Can linear types make this implementation of `inits` safe?

Lysxia · March 16, 2024, 9:32am

I wrote a tiny bit faster implementation of Data.List.inits that replaces the underlying purely functional queue with a mutable data structure and careful uses of unsafePerformIO. Can we use linear types instead of unsafePerformIO to encapsulate this as a purely functional data structure?

Implementing `inits` with a queue

The high-level structure of inits :: [a] -> [[a]] is the same between the standard library one and my version: scanl the input list with a queue as an accumulator, snoc-ing (pushing) elements to it. Then every prefix of the input list can be obtained by repeated uncons-ing (popping) from one of the accumulated queues.

-- pointful
inits :: [a] -> [[a]]
inits xs = empty : go empty xs
  where
    go q [] = []
    go q (x : xs) = toList (snoc q x) : go (snoc q x) xs

-- pointfree
inits :: [a] -> [[a]]
inits = map toList . scanl' snoc empty

-- Queue API
empty :: Q a
snoc :: Q a -> a -> Q a
toList :: Q a -> [a]  -- unfoldr uncons where uncons :: Q a -> Maybe (a, Q a)

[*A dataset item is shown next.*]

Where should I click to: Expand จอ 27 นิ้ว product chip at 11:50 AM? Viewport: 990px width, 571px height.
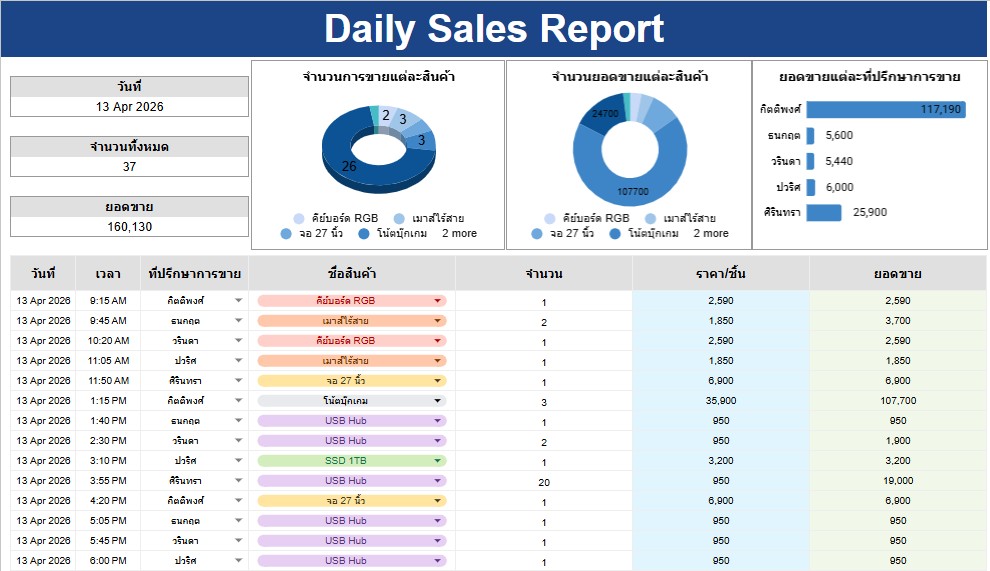tap(438, 381)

This must be a real-time queue—uncons should run in non-amortized constant time—so that the output can be consumed lazily (notably map head . tail . inits :: [a] -> [a] should take linear time). This must be a persistent queue, because the same queue will be passed as an argument to both snoc (to construct the next prefix) and uncons (to produce the current prefix).

Implementing a persistent queue

The standard persistent queue is the banker’s queue described in Okasaki’s book. For inits, we also know that the only elements that will ever be pushed to the queue are the elements of the list. This allows a more efficient representation using a mutable (and resizable) array to hold the elements.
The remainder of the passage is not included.